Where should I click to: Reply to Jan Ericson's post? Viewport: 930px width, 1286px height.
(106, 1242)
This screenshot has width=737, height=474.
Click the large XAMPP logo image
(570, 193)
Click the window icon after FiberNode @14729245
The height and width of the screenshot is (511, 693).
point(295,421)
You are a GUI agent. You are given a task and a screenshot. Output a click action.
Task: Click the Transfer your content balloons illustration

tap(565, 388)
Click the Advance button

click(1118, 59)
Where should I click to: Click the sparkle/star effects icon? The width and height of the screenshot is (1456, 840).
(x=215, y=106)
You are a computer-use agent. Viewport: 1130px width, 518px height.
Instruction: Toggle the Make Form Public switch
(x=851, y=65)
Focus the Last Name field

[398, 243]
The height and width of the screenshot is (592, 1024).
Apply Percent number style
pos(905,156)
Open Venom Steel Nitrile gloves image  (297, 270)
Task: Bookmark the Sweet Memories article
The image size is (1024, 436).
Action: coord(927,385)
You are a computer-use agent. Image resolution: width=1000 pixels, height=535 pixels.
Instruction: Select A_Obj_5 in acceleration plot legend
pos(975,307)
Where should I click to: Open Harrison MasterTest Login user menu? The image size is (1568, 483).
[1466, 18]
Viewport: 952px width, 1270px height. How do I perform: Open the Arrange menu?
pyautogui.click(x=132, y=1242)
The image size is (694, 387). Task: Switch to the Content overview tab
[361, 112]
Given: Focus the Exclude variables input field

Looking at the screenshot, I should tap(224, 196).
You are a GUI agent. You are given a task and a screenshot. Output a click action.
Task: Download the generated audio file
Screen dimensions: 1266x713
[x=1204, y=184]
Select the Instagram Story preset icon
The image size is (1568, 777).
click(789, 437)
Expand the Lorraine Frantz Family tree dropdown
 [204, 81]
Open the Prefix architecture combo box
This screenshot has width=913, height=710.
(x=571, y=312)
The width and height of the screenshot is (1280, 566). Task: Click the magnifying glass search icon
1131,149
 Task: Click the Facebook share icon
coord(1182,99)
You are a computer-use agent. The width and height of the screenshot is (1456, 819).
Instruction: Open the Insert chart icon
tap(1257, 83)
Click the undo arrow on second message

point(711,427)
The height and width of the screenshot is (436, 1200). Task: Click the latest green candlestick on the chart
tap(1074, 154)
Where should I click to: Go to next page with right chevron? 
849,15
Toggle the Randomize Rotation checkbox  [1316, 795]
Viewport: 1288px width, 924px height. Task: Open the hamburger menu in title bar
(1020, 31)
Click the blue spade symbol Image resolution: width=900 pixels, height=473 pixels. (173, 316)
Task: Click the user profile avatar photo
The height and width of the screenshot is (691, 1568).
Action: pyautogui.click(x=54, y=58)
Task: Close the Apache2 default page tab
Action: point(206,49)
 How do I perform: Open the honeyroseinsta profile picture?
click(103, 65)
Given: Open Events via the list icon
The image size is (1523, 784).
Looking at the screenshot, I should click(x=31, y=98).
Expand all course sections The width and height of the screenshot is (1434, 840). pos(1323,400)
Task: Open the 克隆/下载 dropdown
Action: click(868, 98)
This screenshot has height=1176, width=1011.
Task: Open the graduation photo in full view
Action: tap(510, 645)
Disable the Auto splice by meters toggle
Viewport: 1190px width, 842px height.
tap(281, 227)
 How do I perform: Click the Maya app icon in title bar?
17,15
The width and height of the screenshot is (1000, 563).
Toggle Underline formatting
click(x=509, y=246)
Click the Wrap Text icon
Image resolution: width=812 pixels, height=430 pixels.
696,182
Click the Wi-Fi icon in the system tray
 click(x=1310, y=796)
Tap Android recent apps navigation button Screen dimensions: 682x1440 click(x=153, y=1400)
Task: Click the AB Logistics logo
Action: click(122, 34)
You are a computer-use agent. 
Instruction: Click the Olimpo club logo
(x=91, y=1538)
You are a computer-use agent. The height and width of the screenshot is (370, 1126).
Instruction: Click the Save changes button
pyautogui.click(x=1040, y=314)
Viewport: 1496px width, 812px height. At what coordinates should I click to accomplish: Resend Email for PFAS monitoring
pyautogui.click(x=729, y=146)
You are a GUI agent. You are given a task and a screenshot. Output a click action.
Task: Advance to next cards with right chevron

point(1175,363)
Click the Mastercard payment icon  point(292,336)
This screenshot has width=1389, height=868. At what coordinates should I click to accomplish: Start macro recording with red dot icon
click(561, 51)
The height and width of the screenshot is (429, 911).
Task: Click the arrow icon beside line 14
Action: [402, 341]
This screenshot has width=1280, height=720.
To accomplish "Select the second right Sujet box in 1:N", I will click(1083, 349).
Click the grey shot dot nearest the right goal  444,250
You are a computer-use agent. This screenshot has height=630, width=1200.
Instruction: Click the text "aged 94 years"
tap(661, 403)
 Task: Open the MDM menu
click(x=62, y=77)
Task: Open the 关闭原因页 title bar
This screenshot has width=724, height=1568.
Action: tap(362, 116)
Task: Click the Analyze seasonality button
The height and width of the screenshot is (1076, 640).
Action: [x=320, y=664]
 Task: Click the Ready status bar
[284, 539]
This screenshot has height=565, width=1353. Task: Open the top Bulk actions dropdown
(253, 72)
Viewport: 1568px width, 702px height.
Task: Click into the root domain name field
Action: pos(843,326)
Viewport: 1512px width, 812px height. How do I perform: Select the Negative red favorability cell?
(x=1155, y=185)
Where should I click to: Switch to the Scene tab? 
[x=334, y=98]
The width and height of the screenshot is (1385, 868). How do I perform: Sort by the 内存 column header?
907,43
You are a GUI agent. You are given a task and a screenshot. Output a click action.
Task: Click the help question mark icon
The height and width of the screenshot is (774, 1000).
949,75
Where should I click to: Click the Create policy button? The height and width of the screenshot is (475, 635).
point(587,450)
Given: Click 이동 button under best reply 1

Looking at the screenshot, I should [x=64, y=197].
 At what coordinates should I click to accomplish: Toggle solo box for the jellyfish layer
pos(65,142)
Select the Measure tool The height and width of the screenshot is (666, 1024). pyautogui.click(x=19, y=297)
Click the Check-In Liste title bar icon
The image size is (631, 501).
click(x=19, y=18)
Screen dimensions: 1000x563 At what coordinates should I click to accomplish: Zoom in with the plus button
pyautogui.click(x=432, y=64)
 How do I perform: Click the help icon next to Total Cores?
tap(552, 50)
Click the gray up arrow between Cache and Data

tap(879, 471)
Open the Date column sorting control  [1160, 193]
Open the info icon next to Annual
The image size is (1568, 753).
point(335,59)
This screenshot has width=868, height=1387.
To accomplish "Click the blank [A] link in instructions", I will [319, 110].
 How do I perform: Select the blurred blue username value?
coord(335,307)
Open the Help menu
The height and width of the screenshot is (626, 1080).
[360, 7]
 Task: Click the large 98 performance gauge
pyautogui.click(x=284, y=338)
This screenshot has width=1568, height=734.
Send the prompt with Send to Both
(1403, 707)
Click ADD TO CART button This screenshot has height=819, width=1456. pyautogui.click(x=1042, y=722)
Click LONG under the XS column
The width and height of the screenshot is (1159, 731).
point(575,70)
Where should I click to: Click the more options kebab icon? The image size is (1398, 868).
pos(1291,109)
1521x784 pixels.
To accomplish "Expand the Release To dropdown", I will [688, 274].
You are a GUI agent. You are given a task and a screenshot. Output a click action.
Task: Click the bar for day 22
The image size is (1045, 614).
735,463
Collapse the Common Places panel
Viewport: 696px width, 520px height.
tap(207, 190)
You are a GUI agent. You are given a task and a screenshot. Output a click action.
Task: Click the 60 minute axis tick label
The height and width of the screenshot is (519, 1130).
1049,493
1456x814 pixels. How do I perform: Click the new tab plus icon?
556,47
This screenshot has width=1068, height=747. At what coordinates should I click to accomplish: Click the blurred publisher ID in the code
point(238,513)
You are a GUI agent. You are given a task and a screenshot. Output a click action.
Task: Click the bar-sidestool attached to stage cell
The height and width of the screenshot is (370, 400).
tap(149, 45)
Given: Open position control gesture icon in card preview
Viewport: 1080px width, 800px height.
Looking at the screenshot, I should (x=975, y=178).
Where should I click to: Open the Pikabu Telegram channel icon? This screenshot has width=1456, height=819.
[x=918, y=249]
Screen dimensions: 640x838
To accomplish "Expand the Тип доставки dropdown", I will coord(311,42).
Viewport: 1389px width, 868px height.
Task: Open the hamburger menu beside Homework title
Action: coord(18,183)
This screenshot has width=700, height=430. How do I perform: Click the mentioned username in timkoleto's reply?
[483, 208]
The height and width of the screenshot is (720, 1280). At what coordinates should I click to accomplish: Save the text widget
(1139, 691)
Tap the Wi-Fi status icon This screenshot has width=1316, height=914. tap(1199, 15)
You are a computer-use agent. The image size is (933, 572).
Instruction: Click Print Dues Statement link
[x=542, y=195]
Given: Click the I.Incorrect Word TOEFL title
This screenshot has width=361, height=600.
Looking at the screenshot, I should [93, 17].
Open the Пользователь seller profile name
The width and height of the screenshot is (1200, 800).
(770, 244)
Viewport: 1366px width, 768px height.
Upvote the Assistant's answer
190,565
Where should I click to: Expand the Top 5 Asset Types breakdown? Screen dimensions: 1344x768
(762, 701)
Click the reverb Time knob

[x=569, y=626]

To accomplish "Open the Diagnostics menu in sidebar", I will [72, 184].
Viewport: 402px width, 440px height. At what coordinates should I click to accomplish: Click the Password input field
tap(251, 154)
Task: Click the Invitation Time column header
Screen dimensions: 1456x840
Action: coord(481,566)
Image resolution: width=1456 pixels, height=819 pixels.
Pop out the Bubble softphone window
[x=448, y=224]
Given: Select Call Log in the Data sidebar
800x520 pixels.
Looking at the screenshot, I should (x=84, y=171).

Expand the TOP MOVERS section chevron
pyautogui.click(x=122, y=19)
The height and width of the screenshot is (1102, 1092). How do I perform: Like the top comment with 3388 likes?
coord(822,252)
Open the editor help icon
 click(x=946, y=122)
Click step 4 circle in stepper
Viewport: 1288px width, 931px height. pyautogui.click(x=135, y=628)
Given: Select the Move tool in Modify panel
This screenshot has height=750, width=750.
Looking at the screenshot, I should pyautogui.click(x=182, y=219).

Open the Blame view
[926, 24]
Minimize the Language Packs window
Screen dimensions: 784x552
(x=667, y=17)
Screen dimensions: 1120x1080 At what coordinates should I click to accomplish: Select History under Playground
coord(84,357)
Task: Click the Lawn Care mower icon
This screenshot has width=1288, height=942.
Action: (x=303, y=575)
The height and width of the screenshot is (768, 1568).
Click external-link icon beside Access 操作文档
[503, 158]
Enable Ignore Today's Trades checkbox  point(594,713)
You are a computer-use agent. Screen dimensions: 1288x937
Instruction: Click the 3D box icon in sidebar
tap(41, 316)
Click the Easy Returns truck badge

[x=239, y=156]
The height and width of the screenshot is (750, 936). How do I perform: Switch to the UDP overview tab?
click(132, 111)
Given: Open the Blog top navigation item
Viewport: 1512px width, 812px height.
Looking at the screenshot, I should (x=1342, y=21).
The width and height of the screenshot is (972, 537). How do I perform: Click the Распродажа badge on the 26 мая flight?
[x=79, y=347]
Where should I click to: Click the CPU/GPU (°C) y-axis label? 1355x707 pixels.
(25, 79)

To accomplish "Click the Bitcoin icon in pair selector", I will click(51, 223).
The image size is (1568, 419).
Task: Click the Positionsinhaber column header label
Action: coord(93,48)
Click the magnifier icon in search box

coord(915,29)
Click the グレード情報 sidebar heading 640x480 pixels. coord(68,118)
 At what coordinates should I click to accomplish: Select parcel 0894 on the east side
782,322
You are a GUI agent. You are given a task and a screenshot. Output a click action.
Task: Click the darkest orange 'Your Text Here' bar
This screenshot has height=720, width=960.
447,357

____________________

### REQUIRED WORK
Convert the material starting at the line containing "Where should I click to: Expand" and ending at the line containing "will [72, 184]." into a two-column CSV with the headers instruction and location. Give one row for each request, with its text and its answer each in one quoted field and any line breaks replaced by spaces.

### COMPLETE RESPONSE
instruction,location
"Where should I click to: Expand the Top 5 Asset Types breakdown? Screen dimensions: 1344x768","(762, 701)"
"Click the reverb Time knob","[x=569, y=626]"
"To accomplish ""Open the Diagnostics menu in sidebar"",","I will [72, 184]."